Eggshell and internal egg quality are of major importance to the egg industry worldwide (Roberts, 2006). Supplementation of REC had no effect on eggshell strength and eggshell thickness compared with the control group during wk1 to wk8, which was in agreement with previous studies, which reported 15% RSM or 29.4% RSM had no effect on eggshell strength and thickness (Riyazi et al., 2009; Zhu et al., 2018). Supplementation of REC decreased albumen height and Haugh units, which was in line with the previous study, which reported that RSM linearly decreased albumen height and Haugh units (Zhu et al., 2018). Similarly, Thomas et al. (1978) reported that 10% RSM had a high Gls had a lower Haugh unit than feeding 15% RSM with low Gls. The RSM source had an effect on albumen height and Haugh units in the present study. Metabolites of Gls could affect the secretion of estrogen, which can activate the expression of ovalbumin gene by binding with the estrogen receptor (Gaub et al., 1990; Mawson et al., 1994), and, thus, Gls metabolites might inhibit ovalbumin synthesis and decrease albumen height and Haugh units. Alternatively, decreased ADFI and apparent nitrogen digestibility also might be the reason for the decreasing albumen height in the present study too (Roberts, 2006). REC increased yolk color compared with the control group in the present study, which was in accordance with our previous study, which reported 100% RSM replacement of soybean meal 29.4% RSM increased yolk color (Zhu et al., 2018). Interestingly, high-Gls and high-EA REC had a lower yolk color than low-Gls and low-EA REC in the present study. Some pigments, including chlorophyll, phaeophytin, carotene, and xanthophyll, are fat soluble (Davidson, 1954). Xanthophyll, cryptoxanthin, and β-carotene were the main pigments in egg-yolk (Grimbleby and Black, 1952), and, thus, the low fat digestibility of REC with high Gls and EA might be the reason for the low pigmentation of yolk and the low yolk color of REC with high Gls and EA.

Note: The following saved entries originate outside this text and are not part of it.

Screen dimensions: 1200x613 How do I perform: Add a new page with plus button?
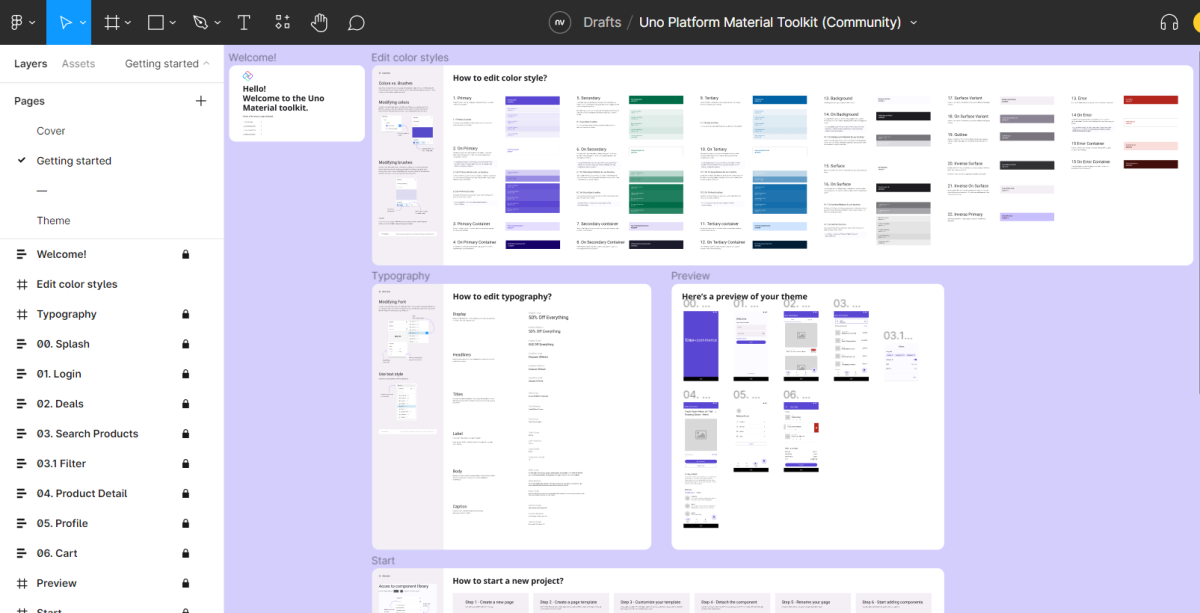201,100
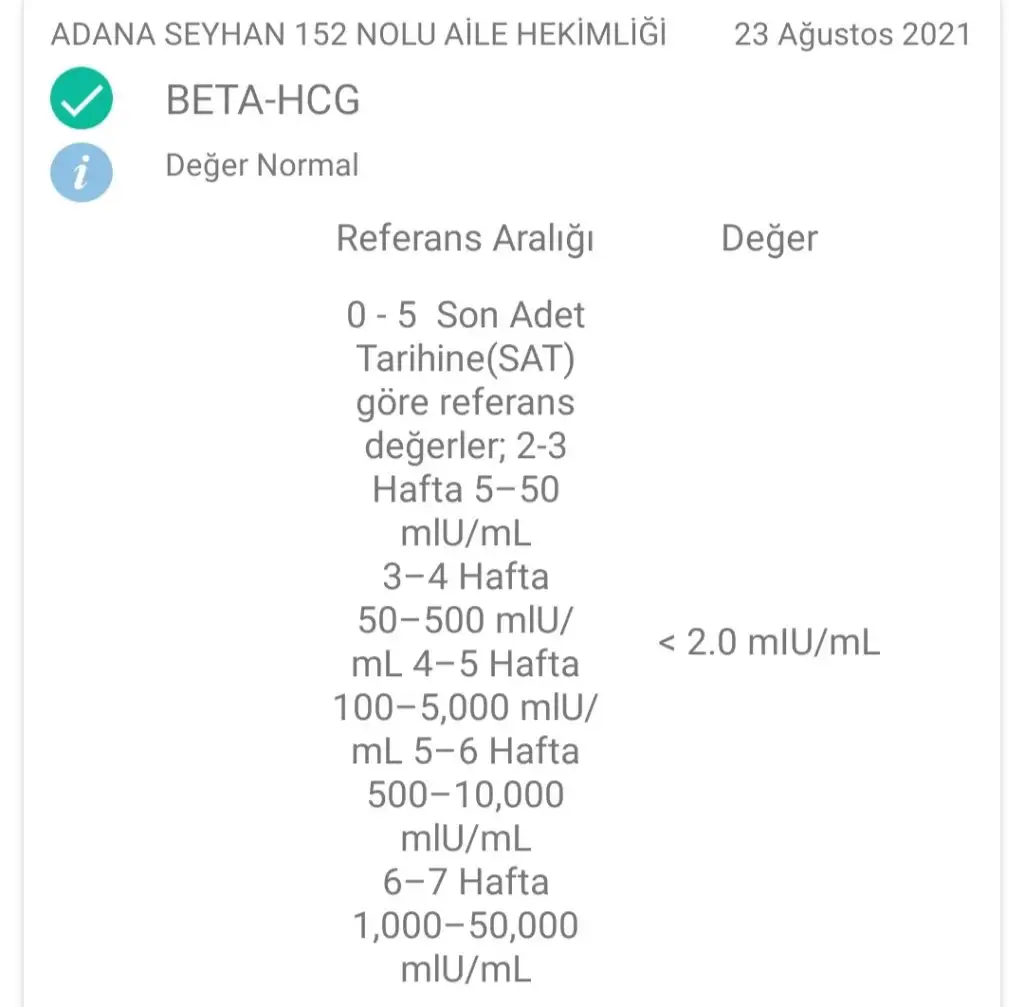Viewport: 1024px width, 1007px height.
Task: Click the green checkmark status icon
Action: [x=82, y=101]
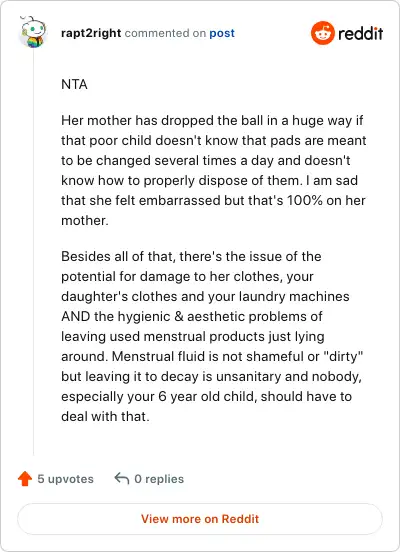Open "View more on Reddit" button
The width and height of the screenshot is (400, 552).
[200, 519]
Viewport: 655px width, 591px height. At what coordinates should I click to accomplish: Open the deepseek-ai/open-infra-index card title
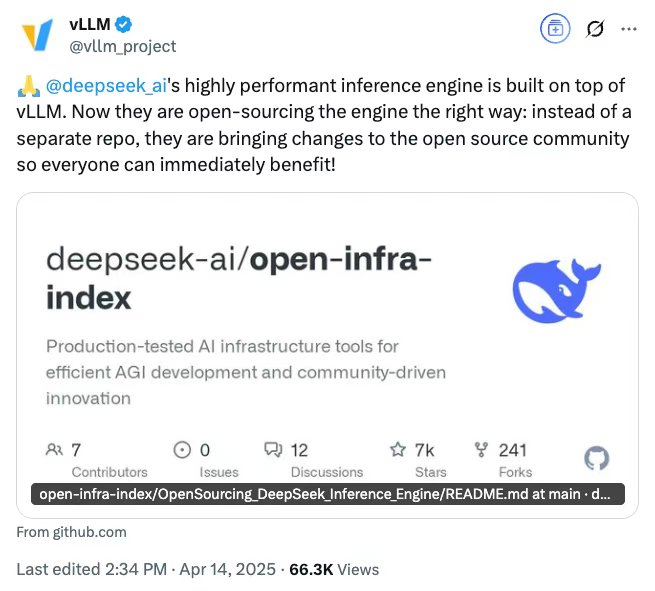point(239,279)
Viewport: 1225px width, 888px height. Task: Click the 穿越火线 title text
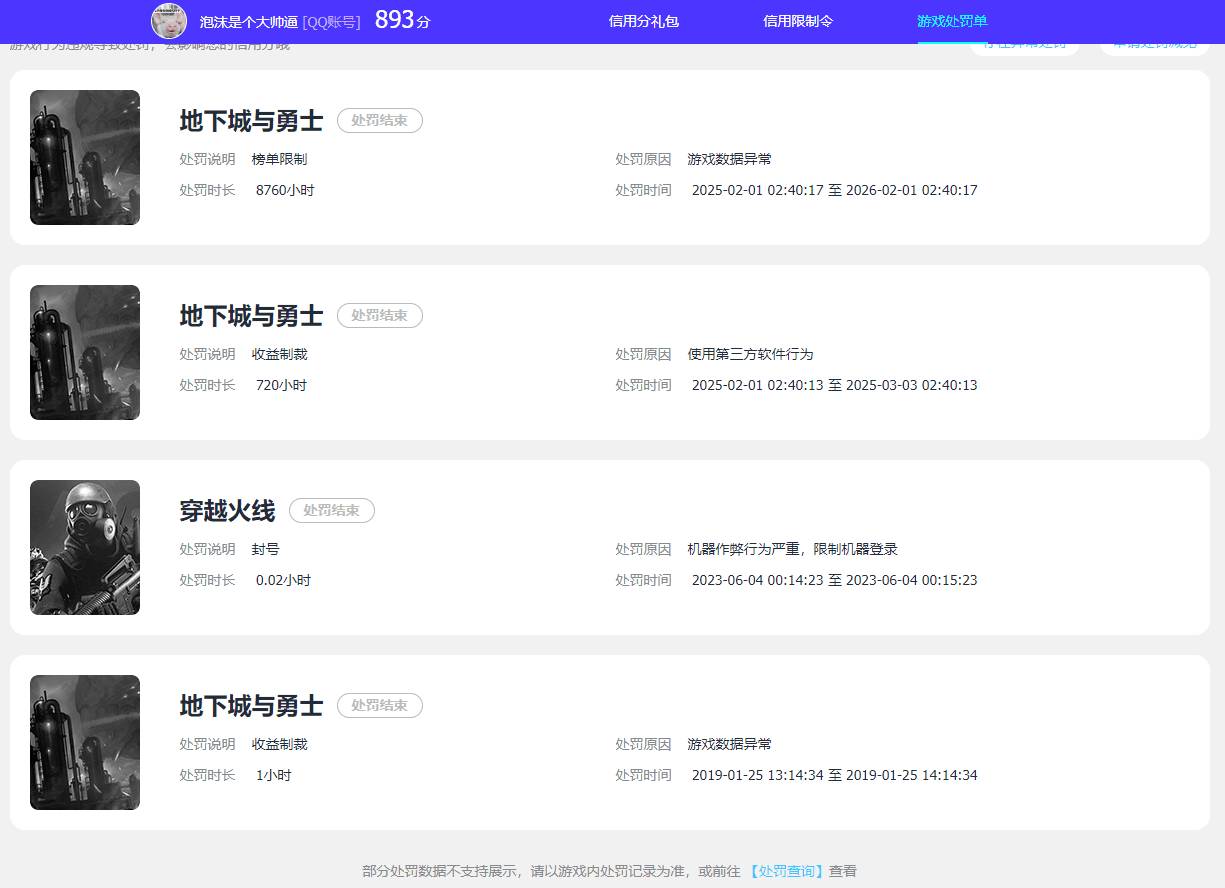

In summary, Gls and EA from REC induced low apparent nutrient digestibility, and intestinal morphology damage could decrease laying performance and egg internal quality. Antinutritional factors in REC had an interaction effect of enhancing its negative impact on the intestinal absorption area and egg internal quality. Feeding the REC with higher Gls and EA REC had (DY5, MB1, XH3) a lower laying performance and egg quality than with feeding lower Gls and EA REC (DY6). Therefore, the content of Gls and EA in REC should be taken into consideration when formulating feeds for hens.